Banks Obtaining a loan from a bank allows you to fund your venture without sacrificing equity, even though they are usually not considered traditional capital investors. However, you must also demonstrate that your venture is viable and you will be able to repay the debt to qualify for a loan. 

On the other hand, you might as well consider outsourcing business avenues like outsourcing debt management. Finance to a trusted BPO company for more efficient outcomes and help you with your business loans.

Angel Investors – This variety of individuals might be entrepreneurs. They may be inclined to offer organizations with seed capital or even loan in exchange for debt or even equity. 

Family and Friends – In the earliest stages of smaller companies, family and friends are mostly the most logical place to source a fund. As these people already know and trust you, they care more about investing in you than the project itself.  

Crowdfunding – In this route, money is raised via the internet through different platforms, often in exchange for a “gift”. There is also no obligation of repayment or equity disbursements to entrepreneurs when they raise small amounts from many people in this type of funding. But, for more chances of success, it would be best to have a robust network of friends and family and essential marketing tactics. 

Venture capitalists – VCs are usually interested in sinking large amounts of money into the earlier stages of a company’s life cycle. They are also industry-specific. Thus, they invest in industries where they see massive potential for growth. 

Networking and Relationship Building Matters

It's important to build relationships with people from different backgrounds and cultures because it can open up new perspectives.

Investors are often sceptical of taking risks on people they do not know. They do not invest in businesses that have not yet demonstrated proof of concept. They also want to prevent taking years before they see a return on their investment. 

So to counteract this phenomenon, you must focus on building relationships by employing the assistance of individuals with an established presence in your industry. For instance, alumni networks, fraternity networks, and small business development centres are helpful for business relationships. It can help open doors for your business toward more prominent investors.

Sell Yourself

A business professor from Harvard stated that when receiving a business plan, he usually reads the resume section first. Without the right team, none of the other parts matter. It only means that investors are not always investing in a business but in people. So take time to pinpoint how you can effectively sell your team’s capabilities. 
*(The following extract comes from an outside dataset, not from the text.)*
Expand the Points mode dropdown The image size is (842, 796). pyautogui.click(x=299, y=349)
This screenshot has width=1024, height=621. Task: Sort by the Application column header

Showcase Your Company’s Value

In other cases, investors would also want to discern whether you can build an engine that runs at scale. So you have to demonstrate the value of your goods or services. Then, outline an actionable strategy you will deploy to grow it for a successful capital injection. 

Reach Out To Many As Possible

Closing a deal with investors is also a numbers game. So even if the likelihood of receiving dozens of no’s from your pitch comes, the more people you connect to, the better your opportunities to find someone that perfectly matches your business ideals and vision.  

Although, in this number game, one must also consider being strategic. An article from CrunchBase recommended that for every 100 investors you contact, you will foster five genuine conversations. And that’s why you must not randomly cast tons of lines. Instead, you must target your list toward investors that actually work in your sector. 

Conclusion

Raising capital for a startup is the process of acquiring financial resources to start or continue the operation of a business.

Raising capital for a startup can be a tiring and painstaking process. You will inevitably face rejection and setbacks, especially if you don’t approach fundraising from a well-thought-of position. But have no fear! Integrating these helpful methods can help you seal the deal.